In a previous post, we used priors to explain how we could improve a reconstruction-based model. Of course, priors are not limited to a special kind of learning, but can be used practically everywhere. The challenge is more to condense those knowledge and encode it somehow into the cost function.
As a simple example, let us assume that we want to predict if a movie belongs to a very special sub-genre and for the sake of simplicity, we consider a linear SVM model. In that case, it would be very beneficial, if words that frequently co-occur together also have similar weights in the final model. This prior knowledge can be encoded in a simple co-occurrence matrix P by analyzing all training samples and therefore, does not require any labels. Since sparsity in P is beneficial, we set all entries below a certain threshold of P to zero to encourage the model to focus on stronger relations.

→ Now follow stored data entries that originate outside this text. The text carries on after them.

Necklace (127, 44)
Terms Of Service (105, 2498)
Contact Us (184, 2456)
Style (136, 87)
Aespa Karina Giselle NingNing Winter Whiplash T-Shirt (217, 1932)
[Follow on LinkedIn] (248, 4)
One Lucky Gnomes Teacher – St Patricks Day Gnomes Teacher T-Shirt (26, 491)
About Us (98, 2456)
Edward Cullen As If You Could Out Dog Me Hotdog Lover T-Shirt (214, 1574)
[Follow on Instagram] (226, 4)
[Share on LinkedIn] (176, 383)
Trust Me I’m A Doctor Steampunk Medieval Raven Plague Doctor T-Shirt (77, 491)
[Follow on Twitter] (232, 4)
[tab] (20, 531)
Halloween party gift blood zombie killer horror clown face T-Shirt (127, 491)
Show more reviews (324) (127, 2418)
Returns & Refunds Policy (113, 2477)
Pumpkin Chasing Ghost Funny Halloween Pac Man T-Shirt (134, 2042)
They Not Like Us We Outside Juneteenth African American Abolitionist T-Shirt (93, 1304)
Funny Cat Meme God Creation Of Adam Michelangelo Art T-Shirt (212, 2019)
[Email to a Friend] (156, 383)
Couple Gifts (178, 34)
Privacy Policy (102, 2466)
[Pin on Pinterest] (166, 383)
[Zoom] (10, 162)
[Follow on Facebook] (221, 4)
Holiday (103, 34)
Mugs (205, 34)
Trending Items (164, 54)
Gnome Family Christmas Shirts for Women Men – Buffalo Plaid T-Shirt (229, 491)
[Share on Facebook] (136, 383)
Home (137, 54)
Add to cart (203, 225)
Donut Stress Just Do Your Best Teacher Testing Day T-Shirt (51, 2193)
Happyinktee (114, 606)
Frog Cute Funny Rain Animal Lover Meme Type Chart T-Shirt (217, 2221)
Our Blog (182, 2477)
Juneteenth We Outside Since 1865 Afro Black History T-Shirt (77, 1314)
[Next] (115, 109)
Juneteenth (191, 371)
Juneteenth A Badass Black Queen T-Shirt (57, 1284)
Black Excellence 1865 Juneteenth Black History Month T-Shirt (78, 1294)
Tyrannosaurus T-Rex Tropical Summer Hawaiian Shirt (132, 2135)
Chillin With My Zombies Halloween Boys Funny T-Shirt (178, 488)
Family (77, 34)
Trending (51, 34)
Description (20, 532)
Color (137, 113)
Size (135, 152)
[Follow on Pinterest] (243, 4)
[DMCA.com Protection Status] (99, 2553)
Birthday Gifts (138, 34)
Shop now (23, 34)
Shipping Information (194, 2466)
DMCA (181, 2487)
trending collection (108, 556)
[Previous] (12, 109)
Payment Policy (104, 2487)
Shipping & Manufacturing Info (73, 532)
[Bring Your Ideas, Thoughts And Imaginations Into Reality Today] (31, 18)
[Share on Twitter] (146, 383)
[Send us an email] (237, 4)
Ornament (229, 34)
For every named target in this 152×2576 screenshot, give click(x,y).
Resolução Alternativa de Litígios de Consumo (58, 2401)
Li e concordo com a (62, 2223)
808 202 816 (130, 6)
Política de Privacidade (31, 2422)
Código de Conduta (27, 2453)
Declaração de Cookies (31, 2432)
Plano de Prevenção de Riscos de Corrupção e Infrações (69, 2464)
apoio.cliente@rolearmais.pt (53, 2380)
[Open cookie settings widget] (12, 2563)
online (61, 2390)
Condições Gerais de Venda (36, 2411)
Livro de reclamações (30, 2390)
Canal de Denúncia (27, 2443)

For starters, we use a simple model that was published at NIPS 2008. The model parameters 0 consists of a weight vector “w” and a bias “b”:
loss(w) = svm_loss(x, y, 0) + w.T*M*w
M is a matrix and can be written as:
M=alpha * (I – P).T * (I – P) + beta * I
The last part is simple ridge regularization and the alpha part penalizes how much a weight “j” differs from its neighbors or stated differently, how “j” differs from other related weights specified by the co-occurrence encoded in P.
The advantages can be best explained with an example. If we want to classify “alien films”, it is very likely that there is a group of movies that combines sci-fi and horror themes. Thus, instead of just focusing on one aspect, words that occur in both contexts should have a higher weight and further similar weights, which should improve the classification accuracy.